Six companies which promised to recover investment losses for people have been ordered into liquidation by the High Court.
An investigation by The Insolvency Service found that five of the companies were connected.
Between them, they left members of the public with losses of more than £350,000.
The connected companies involved all had registered offices in London and were Claremont Partnerships Ltd, Brookepoint Ltd, Brookcourt Trading Ltd, Cotexx Trading Ltd, and Manor Trade Ltd.
David Hill, chief investigator with The Insolvency Service, said: “These companies operated what were effectively scam boiler room operations that had no prospect of retrieving lost investments.
“The Insolvency Service will not allow such companies to fleece vulnerable and honest people.
“We will investigate these abuses and close down companies if they are found to be operating against the public interest.”
The companies targeted individuals who had previously purchased investments such as carbon credits and rare earth metals from other companies, some of which had previously been wound up in the public interest.

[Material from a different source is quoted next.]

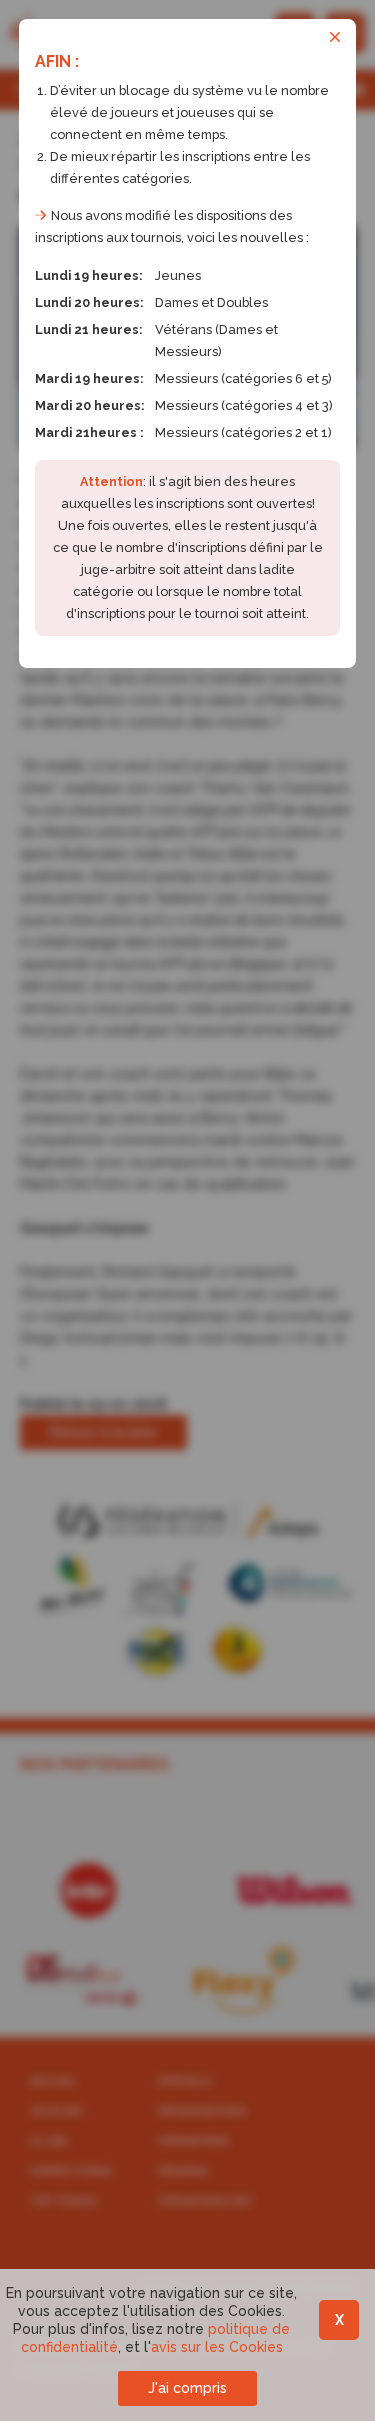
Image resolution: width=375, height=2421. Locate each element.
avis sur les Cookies (217, 2347)
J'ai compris (187, 2388)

“Exit strategies” were promised and substantial “advance fees” were required, which were in some instances represented as refundable.
In the case of Claremont, it also claimed that its guarantee which made promises of returns on sale was underwritten by Axa, which was untrue.
The sixth company, Etonstanley Ltd, resulted in at least £51,800 of losses to members of the public.
The company targeted elderly and vulnerable individuals who had already purchased carbon credits from companies that have been wound up in the public interest for trading without commercial probity and making false statements.